Aim:
Repeat every line of the data below word for word, changing nothing.
------------------------
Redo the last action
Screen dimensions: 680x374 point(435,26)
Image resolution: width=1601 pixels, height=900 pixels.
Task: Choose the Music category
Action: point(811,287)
------------------------
Task result:
Redo the last action
Screen dimensions: 680x374 point(435,26)
Image resolution: width=1601 pixels, height=900 pixels.
Task: Choose the Music category
Action: point(811,287)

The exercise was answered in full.